Thursday, September 15, 2011

オンタリオ州州選挙の行方+経済不況と保守化の動き

10月6日が投票日となったオンタリオ州州選挙。町を歩いていて、各政党の選挙バスを見るにつけ、オンタリオ州は選挙期間真っ只中であることが感じられる。マギンティ州首相率いるLiberal(自由)党が3期連続で政権を握るのか、それともティム・フダックのConservative(保守)党により政権交代になるのか、ジャック・レイトン人気で支持率が伸びているアンドレア・ホーワスのNDPが追い上げるのか。先日のGlobe紙によると、現時点の電話調査では、自由党の支持率27%、保守党26%と実に大接戦になっている。


・選挙の争点
州選挙の争点はいくつかあるが、とりわけ14billionにものぼる負債をどうするかが重要な争点になっている。その他の重要課題としては、経済不況における経済対策、失業対策、教育問題、エネルギー問題といったところだろう。

 前回の選挙では、ジョン・トーリー保守党党首がユダヤ系の教育委員会を作ると言ったことで選挙に破れた感じがあるが(あれがなければ保守党は勝利していた可能性が高い)、今回もこうしたWedge issue(最優先課題ではないが、決定的に結果を左右する問題)として取り上げられているのが、いわゆる”Foreign worker”問題。

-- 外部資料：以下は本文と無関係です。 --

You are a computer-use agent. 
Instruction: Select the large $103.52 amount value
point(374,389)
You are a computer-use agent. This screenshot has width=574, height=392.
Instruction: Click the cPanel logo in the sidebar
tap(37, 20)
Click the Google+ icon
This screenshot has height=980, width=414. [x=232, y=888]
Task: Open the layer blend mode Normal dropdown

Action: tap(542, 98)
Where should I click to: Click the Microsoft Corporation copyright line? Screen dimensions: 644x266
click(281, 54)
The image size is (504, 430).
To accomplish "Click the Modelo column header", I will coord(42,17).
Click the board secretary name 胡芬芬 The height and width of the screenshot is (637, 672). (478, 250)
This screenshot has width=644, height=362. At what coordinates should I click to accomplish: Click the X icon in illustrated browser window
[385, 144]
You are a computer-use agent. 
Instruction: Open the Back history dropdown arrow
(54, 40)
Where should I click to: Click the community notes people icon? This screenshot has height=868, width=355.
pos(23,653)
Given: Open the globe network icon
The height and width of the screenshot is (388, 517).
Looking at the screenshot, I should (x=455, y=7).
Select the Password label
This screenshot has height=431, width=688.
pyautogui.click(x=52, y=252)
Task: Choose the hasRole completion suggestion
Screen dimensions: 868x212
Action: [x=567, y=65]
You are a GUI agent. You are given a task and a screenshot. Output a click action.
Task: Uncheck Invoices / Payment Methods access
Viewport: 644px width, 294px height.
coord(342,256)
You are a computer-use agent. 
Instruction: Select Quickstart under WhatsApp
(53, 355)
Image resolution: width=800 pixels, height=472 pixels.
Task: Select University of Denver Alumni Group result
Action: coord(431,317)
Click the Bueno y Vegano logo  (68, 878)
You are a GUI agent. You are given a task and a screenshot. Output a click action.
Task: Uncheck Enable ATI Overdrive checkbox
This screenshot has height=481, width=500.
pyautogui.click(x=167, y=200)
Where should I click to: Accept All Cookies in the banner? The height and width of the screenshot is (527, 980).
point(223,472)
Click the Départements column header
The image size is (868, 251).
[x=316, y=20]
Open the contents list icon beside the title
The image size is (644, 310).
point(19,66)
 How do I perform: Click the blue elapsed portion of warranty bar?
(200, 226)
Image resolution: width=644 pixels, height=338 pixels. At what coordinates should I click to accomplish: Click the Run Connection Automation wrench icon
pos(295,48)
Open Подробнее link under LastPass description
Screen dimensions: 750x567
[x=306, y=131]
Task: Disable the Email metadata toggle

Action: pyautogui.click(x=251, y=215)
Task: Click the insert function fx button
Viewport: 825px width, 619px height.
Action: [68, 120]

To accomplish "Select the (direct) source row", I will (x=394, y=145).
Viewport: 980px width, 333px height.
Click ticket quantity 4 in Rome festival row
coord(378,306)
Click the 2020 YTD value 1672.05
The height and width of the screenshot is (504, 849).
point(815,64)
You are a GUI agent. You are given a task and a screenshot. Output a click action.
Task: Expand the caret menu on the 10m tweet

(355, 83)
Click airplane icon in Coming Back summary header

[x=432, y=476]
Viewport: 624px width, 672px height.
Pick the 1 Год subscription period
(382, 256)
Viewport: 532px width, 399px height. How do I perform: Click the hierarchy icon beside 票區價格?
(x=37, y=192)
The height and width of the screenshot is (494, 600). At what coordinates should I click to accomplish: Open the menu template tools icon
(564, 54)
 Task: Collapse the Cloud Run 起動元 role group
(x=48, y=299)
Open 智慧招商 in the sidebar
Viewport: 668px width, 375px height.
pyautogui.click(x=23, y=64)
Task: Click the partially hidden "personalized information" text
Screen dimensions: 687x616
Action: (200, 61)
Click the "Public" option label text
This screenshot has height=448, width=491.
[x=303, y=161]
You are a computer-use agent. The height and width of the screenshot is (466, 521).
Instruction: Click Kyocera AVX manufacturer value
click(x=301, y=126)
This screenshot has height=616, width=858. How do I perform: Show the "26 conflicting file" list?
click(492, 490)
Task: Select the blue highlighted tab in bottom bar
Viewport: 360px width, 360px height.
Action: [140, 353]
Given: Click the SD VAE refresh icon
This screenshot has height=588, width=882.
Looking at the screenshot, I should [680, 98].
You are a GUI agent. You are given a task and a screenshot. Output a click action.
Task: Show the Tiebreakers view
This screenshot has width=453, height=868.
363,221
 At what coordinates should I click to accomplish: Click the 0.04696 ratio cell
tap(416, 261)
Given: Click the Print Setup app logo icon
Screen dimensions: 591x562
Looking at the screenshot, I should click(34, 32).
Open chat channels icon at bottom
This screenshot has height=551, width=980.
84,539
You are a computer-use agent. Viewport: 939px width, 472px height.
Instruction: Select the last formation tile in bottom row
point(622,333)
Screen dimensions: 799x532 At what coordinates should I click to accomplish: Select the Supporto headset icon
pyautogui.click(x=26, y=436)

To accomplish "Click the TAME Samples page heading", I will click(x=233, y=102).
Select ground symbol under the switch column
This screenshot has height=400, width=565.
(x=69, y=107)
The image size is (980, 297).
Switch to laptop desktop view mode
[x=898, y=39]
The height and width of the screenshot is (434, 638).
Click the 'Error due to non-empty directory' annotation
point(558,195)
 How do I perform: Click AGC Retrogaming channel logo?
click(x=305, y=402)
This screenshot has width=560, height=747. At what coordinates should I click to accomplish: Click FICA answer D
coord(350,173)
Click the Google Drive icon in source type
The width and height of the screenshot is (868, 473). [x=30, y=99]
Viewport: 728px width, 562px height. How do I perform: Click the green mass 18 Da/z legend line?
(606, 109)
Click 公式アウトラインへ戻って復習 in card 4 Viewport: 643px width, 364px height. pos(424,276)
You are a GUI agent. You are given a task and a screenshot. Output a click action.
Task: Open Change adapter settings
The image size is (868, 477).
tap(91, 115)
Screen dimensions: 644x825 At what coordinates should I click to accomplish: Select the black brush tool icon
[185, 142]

マギンティが「カナダに来て5年以内の新移民(Highly-skilled new immigrants)を雇用すれば会社に補助金を与える」と公約を掲げたのに対し、フダックが「オンタリオ州民の5万人が失業しているのに外国人労働者(foreign workers)にAffirmative actionを与えるなんてもってのほか」と非常に感情的に反発した。


これに対してマギンティは、フダックが「移民」という言葉を故意に「外国人労働者」と読み替えたことを批判し、「恐怖をあおって票を割ろうとしている」「私のオンタリオにはUsとThemはない」と主張。おまけに、フダックをRacist(人種差別者)と呼び、謝罪まで要求している。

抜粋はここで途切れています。